Archived, use https://github.com/pavlospt/rust-pgdatadiff, it's much better.
This is a small utility that given 2 PostgreSQL databases, will tell you what tables have different data. Specificaly it was developed to test replication is working correctly.
It compares table data and sequences. It won't tell you exactly what rows are different but a range of rows that are different (depending on --chunk-size
parameter)
Doesn't check that the schemas are the same.. i.e. stored procedures, indexes, contraints.. For this use a tool like https://www.postgrescompare.com/ or diff a schema dump from both databases.

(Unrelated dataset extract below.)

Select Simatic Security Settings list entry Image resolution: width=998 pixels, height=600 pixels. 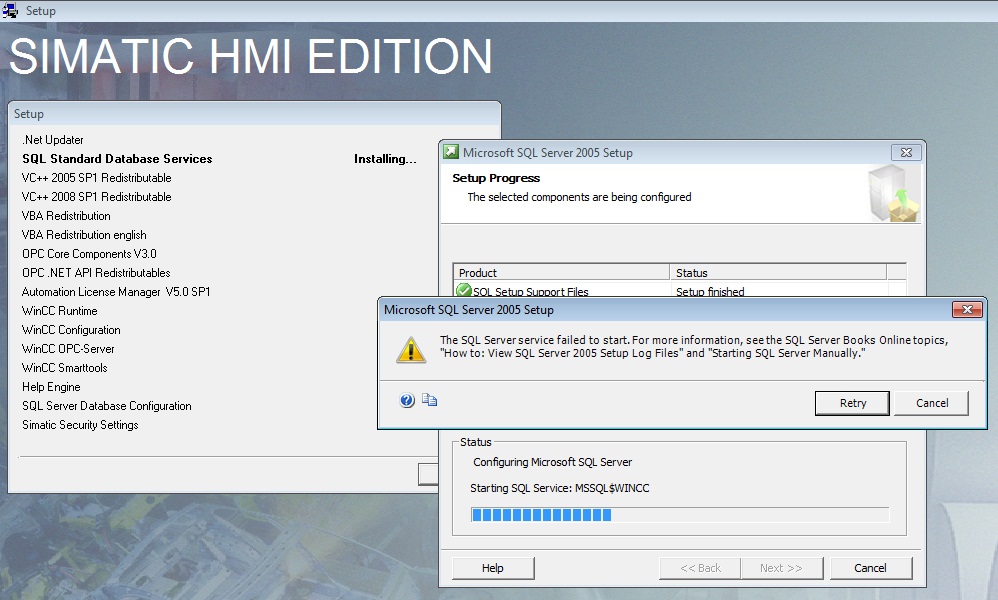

Firstly it compares the row count in both tables.
If the row count is the same, it instructs postgres to create MD5 sums of "chunks" of the table in both DBs and compares them. This way no data is actually read directly by pgdatadiff
, it also means that pgdatadiff
is relatively fast but is puts a moderate amount of pressure on the DB as it calculates the MD5 sums of large amounts of data. The MD5 sums are based on the data being cast to varchar
. If you have data types that don't cast to varchar
properly then the behaviour probably wont be reliable.
If you have tables that have many columns, perhaps consider using a smaller --chunk-size
, the default is 10000. Conversely if your tables have a small amount of columns with 100000's of rows, perhaps increase this value(it can increase the speed significantly).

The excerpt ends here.